If you already have had your stuff laying around for the whole world to see, it is a little late. Some will always remember. But you can move it somewhere so they have no idea where it is, as in the trunk of your car, a storage locker, or a locked space. 

Foot lockers can hold and secure a good amount of stuff. There are other storage containers with lids that can be locked as well. I would want to lock up this stuff, but in a way that doesn't draw more attention to it.

The home I grew up in for 12 years was in process of being sold while I was in college. My grandmother, who raised me, was moving to an apartment and if I wanted anything, that was the time to take it. In spite of being one of the poorest college students, I was the most equipped. I arranged furniture for best use of space and always had at least one extra tall shelf with my stuff on it. Since I didn't have a home to go to, to get what I needed, I had to be equipped, prepared, by and for myself. Other girls would bring their parents to show them my room and how cute it was, so it must not have been too cluttered or distasteful.

I also used the bottom of my closet, the shelf in my closet, under my bed and anywhere I could make stuff fit. I had some simple, but decorated cardboard boxes that looked presentable, yet kept eyes off my stuff.

If you have stuff that you don't care that people see, let that be the stuff that you keep in clear plastic drawers, or crates. Keep the prepping stuff hidden as much as possible.


----------



## Moose33 (Jan 1, 2011)

A locked footlocker in your closet or at the foot of your bed. Just another option. Whatever you choose you'll need hefty locks.


----------



## gabbyj310 (Oct 22, 2012)

You can buy ceiling type curtain rods at ikea..Attach behind your bed(looks like you are jazzing up your room)about a foot out and a skinny ,tall set of shelves will fit behind(and be hidden for the most part)you can store almost anything,plenty of space and cheap(you can buy those skinny shelves at yard sales, flea markets or if you are "handy" build them.You can buy a set of curtains(the same too) total cost about 40.00 for the whole shabang.If money is real tight start with the curtains first as they can be folded and stored until you get the curtain rod and shelving up.Also the hard plastic "milk" crates tied together and set on their sides can go inside your closet(several high) as you have wasted space there too.Makes good storage and again just pull those out a little and a few things will fit behind them.Just toss a few clothes in and it looks like you need to do a little laundry


----------



## Woody (Nov 11, 2008)

icantthinkofausername said:


> I live in a very small colege dorm where personal space is basically non existant but I still keep my survival gear around.Due to this, a lot of people know that I own this gear and I have a feeling that if shtf they're going to want what I have.

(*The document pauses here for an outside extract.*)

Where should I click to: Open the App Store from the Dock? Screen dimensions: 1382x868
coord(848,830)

What can I do.
> 
> Sent from my SCH-S968C using Survival Forum mobile app


Couple questions. What 'survival gear' are you keeping in your dorm room? Is your dorm room going to be your BOL? Are you prepping to hunker down or get out of Dodge?

Your survival gear should only really be a BOB in a dorm room. Who is going to notice a backpack jammed at the bottom of your closet, under the required dirty laundry of course. Granted, it has been a while since I was in 'skool' but back in the 70's you could have 10 cases of #10's stacked up with a tie dyed sheet over it and no one would think twice about it. Stack a few cases and put a lava lamp on it and you are the man.

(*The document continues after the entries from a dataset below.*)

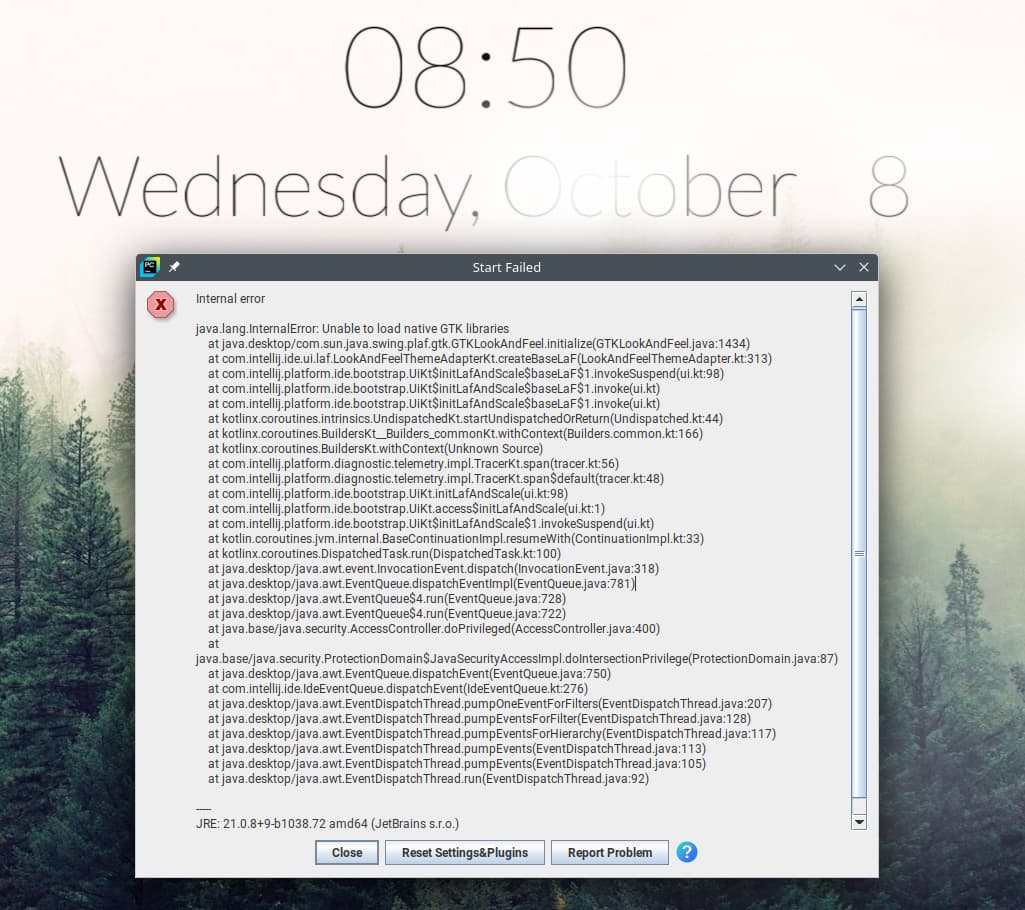This screenshot has width=1025, height=910.
Task: Click the scrollbar down arrow
Action: 858,821
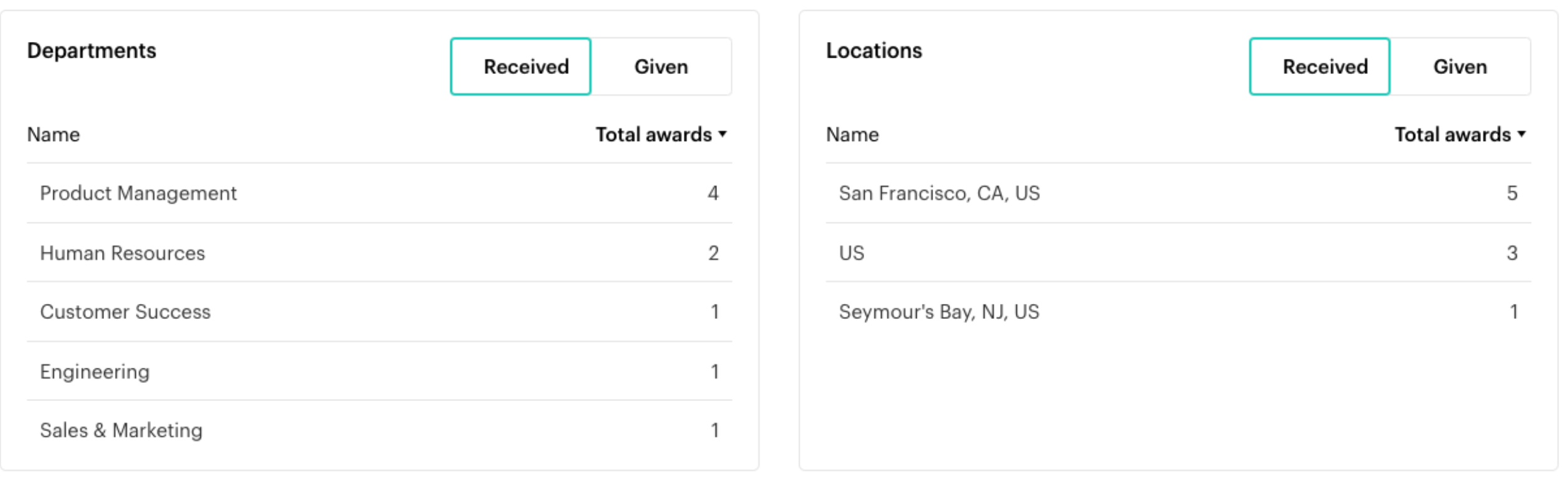1568x480 pixels.
Task: Open San Francisco, CA, US location
Action: (x=1179, y=193)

If you are just prepping for a short term disaster, like an ice storm, no electricity thing, think small. You are in a college/institutional setting, there should be a few days of supplies on hand for everyone. You can't lock yourself in your room while everyone else panics. Where is 'Woodrow'? I have not seen him in line to get food or anything??? We best start looking for him!!! Stack a few items away. Who would blink at a case of water under your bed, or a drawer full of SOS bars. Keep it simple, KISS.

If you plan of getting out of Dodge, keep only your BOB handy. Do you have a place to go? Plans on how to get there? Store all your long term stuff there.


----------



## icantthinkofausername (Feb 7, 2014)

No I just keep my bob in my room but it is pretty large. I do have a set BOL which I where most of my gear is. 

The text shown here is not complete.